Battlefield Sites
Maricourt, Carnoy & Montauban

With the exception of the Commonwealth War Graves Commission cemeteries and a few memorials, the landscape of today would be recognisable to the residents of the August 1914 Somme. The countryside, woods, villages, roads and tracks are all almost exactly where they were 100-years ago. It is difficult to comprehend the fields of today were once the scenes of devastation and death, pot-marked with shell craters, traversed with deep trenches and littered with all the debris of war. Years of agriculture has erased out the past. Only in the woods and are there still traces of the trenches and hollows of craters. It is unfortunate that many interesting positions have been obliterated with the passage of time. The sector around Maricourt, Montauban, Carnoy and Mametz has three memorials dedicated to the men of XIII Corps and many of the GWGC cemeteries are their final resting place.

_ _ _ _ _

> Set task 1: Return each line of the entries that contains the string "value", matching case exactly.
The battlefield sites text and the entries come from separate sources.

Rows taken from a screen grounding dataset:
_ _ _ _ _

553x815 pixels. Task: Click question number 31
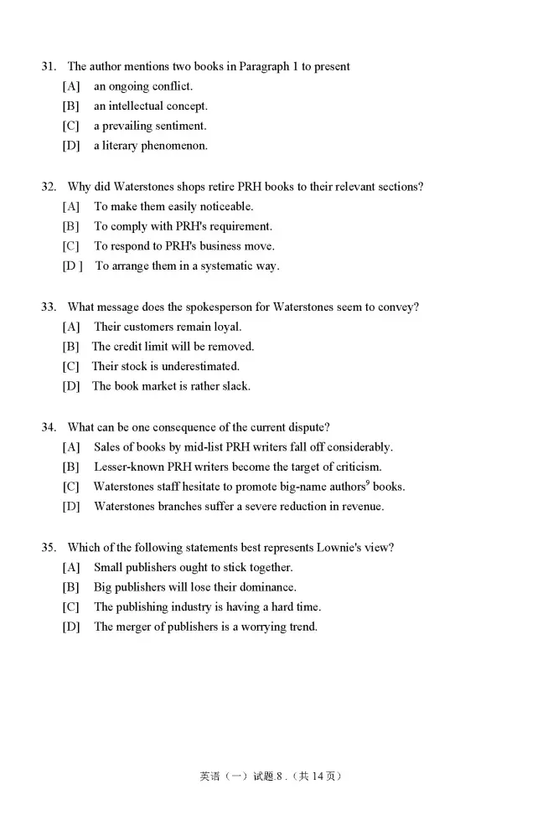(x=49, y=66)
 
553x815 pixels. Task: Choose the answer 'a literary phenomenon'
(x=150, y=146)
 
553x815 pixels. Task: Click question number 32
(x=49, y=187)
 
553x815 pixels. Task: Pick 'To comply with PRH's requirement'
(x=183, y=226)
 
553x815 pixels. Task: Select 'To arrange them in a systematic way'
(x=187, y=266)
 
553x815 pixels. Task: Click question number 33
(x=49, y=307)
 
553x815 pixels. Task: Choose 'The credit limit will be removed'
(x=173, y=347)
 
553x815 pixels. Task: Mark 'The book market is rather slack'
(x=171, y=386)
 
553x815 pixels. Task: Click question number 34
(x=49, y=427)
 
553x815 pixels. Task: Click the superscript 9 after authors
(x=367, y=482)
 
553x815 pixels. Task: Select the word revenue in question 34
(x=362, y=507)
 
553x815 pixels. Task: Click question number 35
(x=49, y=548)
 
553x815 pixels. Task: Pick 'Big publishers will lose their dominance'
(x=194, y=587)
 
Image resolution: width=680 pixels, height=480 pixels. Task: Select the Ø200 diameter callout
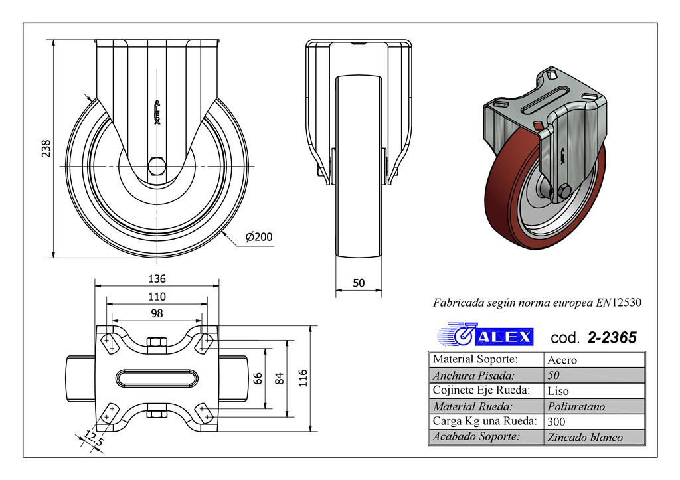(259, 237)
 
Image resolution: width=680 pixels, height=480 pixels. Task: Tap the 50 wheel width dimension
(359, 283)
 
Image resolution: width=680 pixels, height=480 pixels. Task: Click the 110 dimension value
(157, 297)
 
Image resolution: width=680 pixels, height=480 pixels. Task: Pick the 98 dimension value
(157, 313)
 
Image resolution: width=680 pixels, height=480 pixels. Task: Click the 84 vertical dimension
(280, 378)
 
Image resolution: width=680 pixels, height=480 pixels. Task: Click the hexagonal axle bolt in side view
(157, 165)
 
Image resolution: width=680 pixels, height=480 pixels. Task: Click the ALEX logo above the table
(485, 335)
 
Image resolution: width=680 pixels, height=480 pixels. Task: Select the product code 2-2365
(612, 338)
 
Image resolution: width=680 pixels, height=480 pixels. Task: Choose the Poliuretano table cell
(576, 406)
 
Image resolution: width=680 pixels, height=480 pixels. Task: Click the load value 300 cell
(556, 422)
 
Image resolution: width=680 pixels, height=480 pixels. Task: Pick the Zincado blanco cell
(584, 437)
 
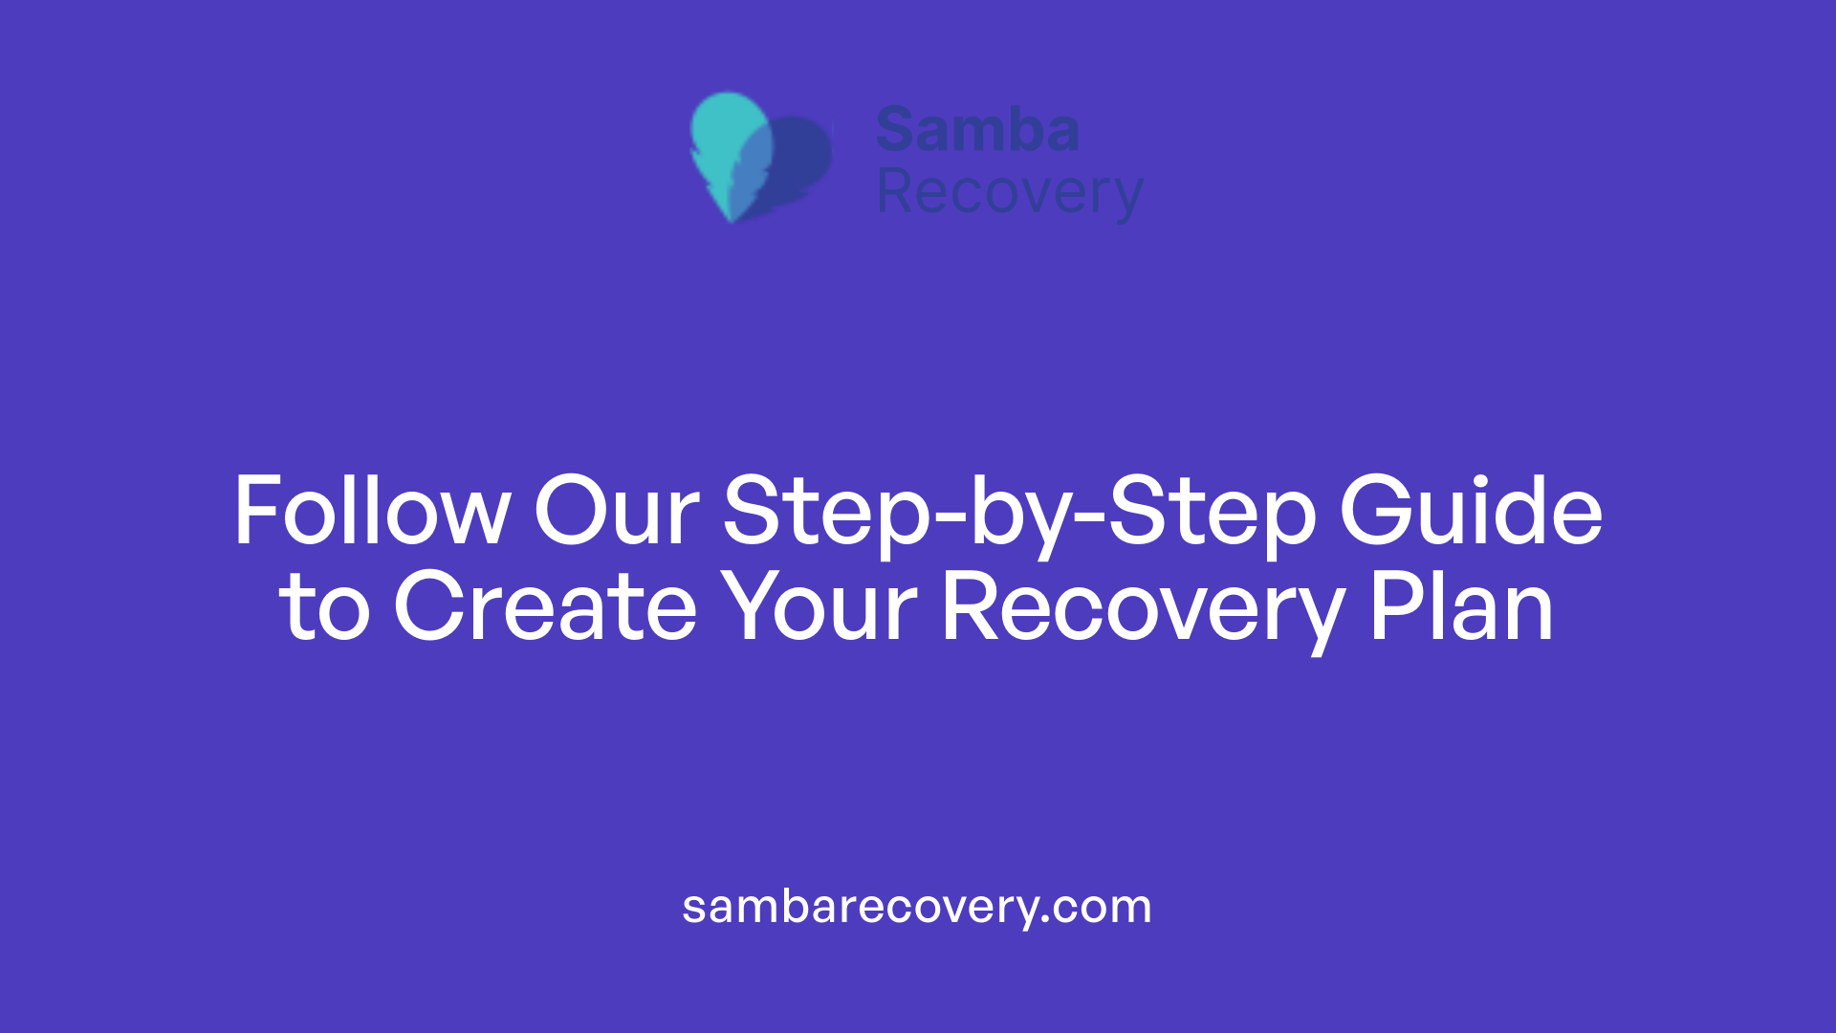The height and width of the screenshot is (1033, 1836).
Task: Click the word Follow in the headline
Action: coord(372,512)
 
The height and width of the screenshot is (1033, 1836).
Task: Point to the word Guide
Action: coord(1471,512)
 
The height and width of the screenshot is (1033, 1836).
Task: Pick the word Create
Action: coord(545,607)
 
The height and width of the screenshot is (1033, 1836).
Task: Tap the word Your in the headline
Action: coord(819,607)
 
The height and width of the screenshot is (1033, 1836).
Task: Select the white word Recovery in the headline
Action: coord(1144,612)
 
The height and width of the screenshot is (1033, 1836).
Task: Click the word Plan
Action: coord(1461,607)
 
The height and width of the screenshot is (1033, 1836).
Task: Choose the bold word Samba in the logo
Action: coord(977,130)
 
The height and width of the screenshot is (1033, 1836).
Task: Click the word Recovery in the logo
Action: coord(1010,194)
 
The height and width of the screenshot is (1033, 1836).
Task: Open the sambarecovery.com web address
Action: coord(916,907)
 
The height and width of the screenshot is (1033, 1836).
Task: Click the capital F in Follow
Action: coord(255,512)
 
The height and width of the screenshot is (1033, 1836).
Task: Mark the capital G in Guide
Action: coord(1375,512)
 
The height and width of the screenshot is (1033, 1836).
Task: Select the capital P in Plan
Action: coord(1392,607)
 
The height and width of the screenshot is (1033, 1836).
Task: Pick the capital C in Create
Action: coord(425,607)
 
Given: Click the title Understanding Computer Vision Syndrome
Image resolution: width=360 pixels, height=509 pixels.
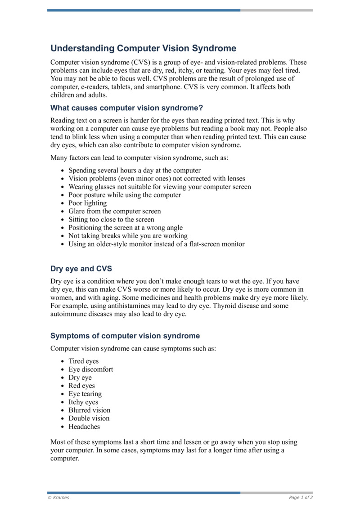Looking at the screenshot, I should [143, 49].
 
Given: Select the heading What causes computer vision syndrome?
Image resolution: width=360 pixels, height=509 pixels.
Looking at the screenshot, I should [126, 108].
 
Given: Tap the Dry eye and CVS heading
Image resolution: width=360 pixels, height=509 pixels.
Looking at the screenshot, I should [81, 269].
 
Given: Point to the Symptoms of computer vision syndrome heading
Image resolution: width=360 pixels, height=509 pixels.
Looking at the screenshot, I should [125, 336].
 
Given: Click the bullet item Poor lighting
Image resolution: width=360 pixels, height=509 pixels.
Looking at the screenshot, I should [87, 203].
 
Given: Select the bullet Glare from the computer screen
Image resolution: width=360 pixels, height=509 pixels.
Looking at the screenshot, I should [114, 212].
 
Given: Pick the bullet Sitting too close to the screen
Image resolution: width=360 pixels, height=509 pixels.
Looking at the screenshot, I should [111, 220].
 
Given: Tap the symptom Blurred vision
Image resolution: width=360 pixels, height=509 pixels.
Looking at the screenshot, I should [89, 410].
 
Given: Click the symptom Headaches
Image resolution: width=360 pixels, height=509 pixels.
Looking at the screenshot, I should [84, 427].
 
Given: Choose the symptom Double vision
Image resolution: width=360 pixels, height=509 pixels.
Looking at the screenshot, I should [89, 419].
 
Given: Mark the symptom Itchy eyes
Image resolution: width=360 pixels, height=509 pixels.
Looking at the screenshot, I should [83, 402].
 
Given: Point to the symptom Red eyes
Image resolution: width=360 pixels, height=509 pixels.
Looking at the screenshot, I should [81, 386].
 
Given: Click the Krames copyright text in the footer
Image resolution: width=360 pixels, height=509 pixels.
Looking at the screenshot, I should [58, 498].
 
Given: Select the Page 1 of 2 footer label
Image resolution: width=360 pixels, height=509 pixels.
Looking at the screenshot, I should [301, 498].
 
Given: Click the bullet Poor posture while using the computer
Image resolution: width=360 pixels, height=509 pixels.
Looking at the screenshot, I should [125, 195].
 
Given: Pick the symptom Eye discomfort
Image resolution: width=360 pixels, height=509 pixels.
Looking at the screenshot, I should [90, 369].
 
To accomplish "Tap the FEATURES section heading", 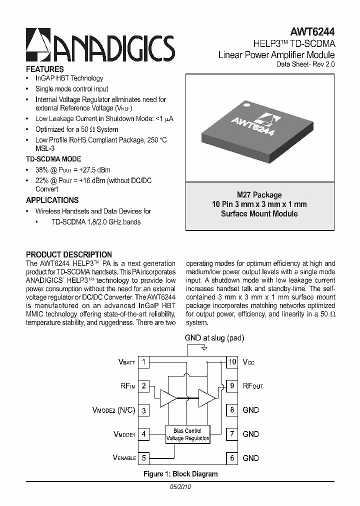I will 44,69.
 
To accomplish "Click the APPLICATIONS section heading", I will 52,200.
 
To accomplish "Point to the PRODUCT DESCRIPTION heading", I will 69,254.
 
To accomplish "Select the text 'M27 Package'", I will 259,195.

_ _ _ _ _

> Set task 2: According to the battlefield sites text, how many memorials in the sector around Maricourt, Montauban, Carnoy and Mametz are dedicated to the men of XIII Corps?

> Exercise response 1:
Image resolution: width=680 pixels, height=480 pixels. Task: Click the 110 dimension value
Image resolution: width=680 pixels, height=480 pixels. Task: Pick the 98 dimension value
Image resolution: width=680 pixels, height=480 pixels. Task: Click the load value 300 cell

> Exercise response 2: Three.